Оксана не выдержала и рассмеялась. И тут обнаружилось, что она вовсе не стесняется, что она умеет смеяться свободно, не закрываясь и не жеманясь. Потом она обратилась к Игорю с простым вопросом:
— А как ты считаешь?
— Да как считаю: десять на десять сто, дваджды два — четыре, сто четыре.
Оксана изумленно посмотрела на Захарова. Захаров развел руками:
— Ничего не скажешь! Правильно! Сто да четыре будет сто четыре. Признаем себя побежденными, правда, Оксана?
Захарова перебил общий возбужденный крик. Колонисты покинули теплые места на диване, воздевали руки и кричали разными голосами:
— Да он неправильно сказал! Неправильно! Алексей Степанович! Тоже считает! Кто же так считает, Чернявин? Сто четыре!
Старшие мудро ухмылялись. Захаров расхохотался:
— Что такое, Игорь? И русские против тебя? Хорошо! Это вы там на свободе разберете. Клава, кто будет шефом у Оксаны?

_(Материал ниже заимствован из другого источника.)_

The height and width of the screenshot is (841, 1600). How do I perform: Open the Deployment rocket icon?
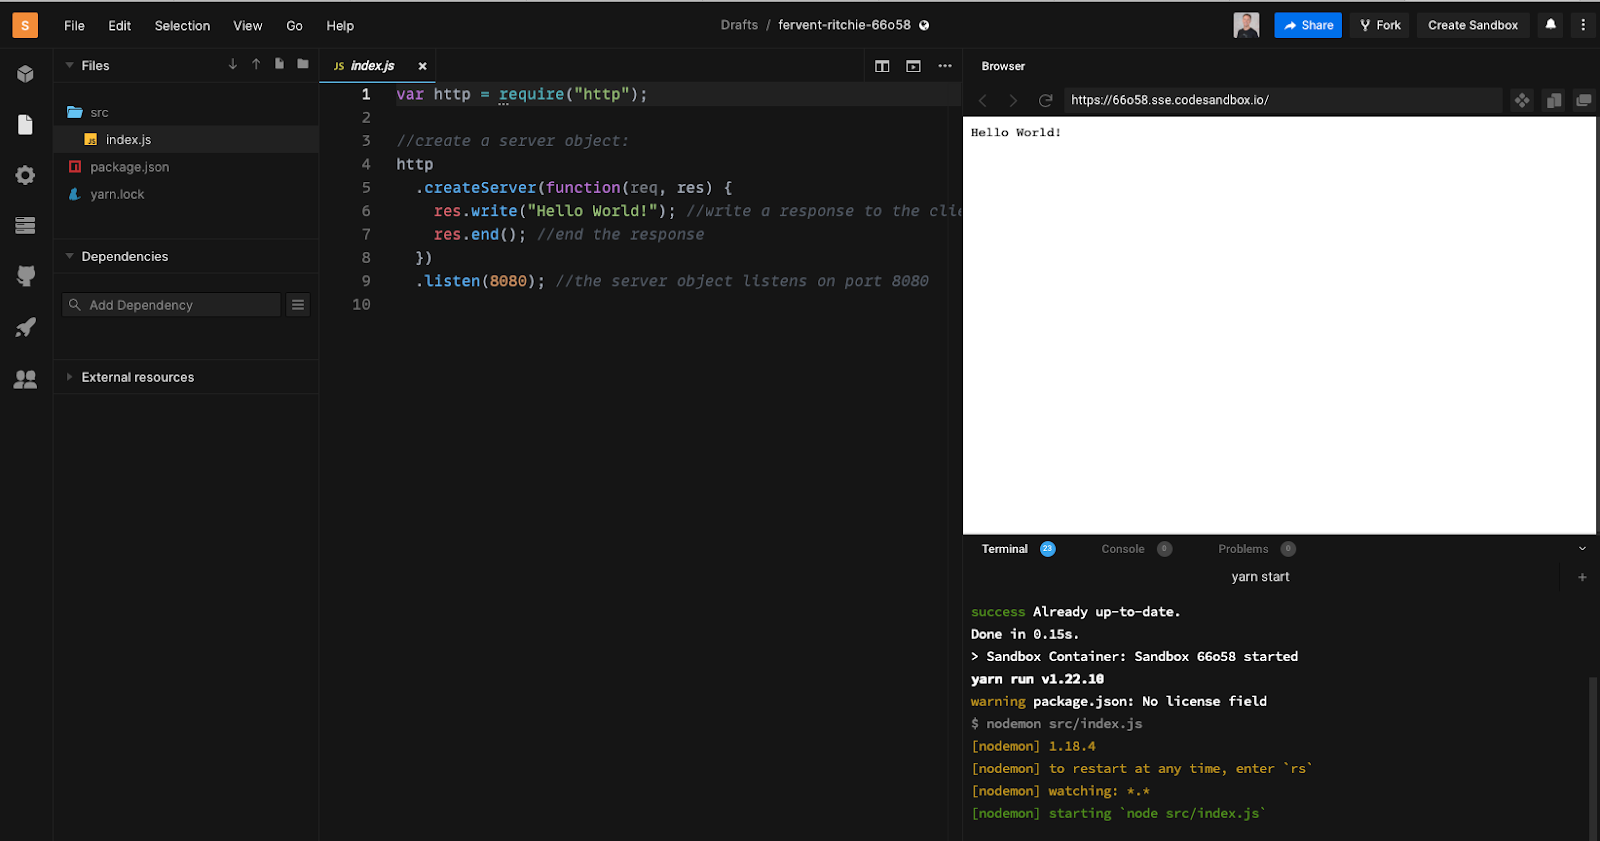[x=25, y=328]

— Я хотела назначить Марусю, но вот Ванда… а Ванда еще не колонистка.
Ванда выступила вперед, стала рядом с Оксаной, сказала серьезно:
— Алексей Степанович! Я не колонистка! Только…
Захаров внимательно посмотрел в ее глаза. Гости притихли и вытянули шеи.
— Так… Это очень важно! Значит, ты хочешь быть ее шефом?
— Хочу.
Наступило общее молчание. Ванда оглянулась на всех, встряхнула головой:
— И пускай все знают: я ее защищаю.
Захаров встал, протянул Ванде руку:
— Спасибо, Ванда, хороший ты человек.
— И вы тоже!
Теперь только ребята дали волю своим чувствам. Они бросились к Оксане, окружили ее, кто-то протянул звонко:
— Вот это — да!
Поздно вечером, когда уже все спали, Захаров прибрал на столе, взял в руки фуражку и спросил у Вити Торского:
— Да, Витя, откуда ребята взяли, что Оксана батрачка?
— Все колонисты так говорят.
— Почему?
— Говорят — батрачка, у адвоката прислуга. Только такая прислуга, на огороде. А разве нет?
— Оксана Литовченко — дочь рабочего-коммуниста. Он умер этой зимой, а мать еще раньше умерла. Оксану и взял к себе товарищ Черный, не адвокат вовсе, а профессор советского права; они вместе с отцом Оксаны были на фронте.
— А почему она в огороде работала?
— А что же тут такого, работать в огороде? Она сама и огород завела, значит, любит работать. Разве только батраки работают?
Торский хлопнул себя по бокам:
— Ну что ты скажешь! А у нас такого наговорили: эксплуататор.
— Наши могут… фантазеры!
— Надо на собрании разьяснить.
Захаров надел фуражку, улыбнулся:
— Нет, пока не надо. Никому не говори. Само разьяснится.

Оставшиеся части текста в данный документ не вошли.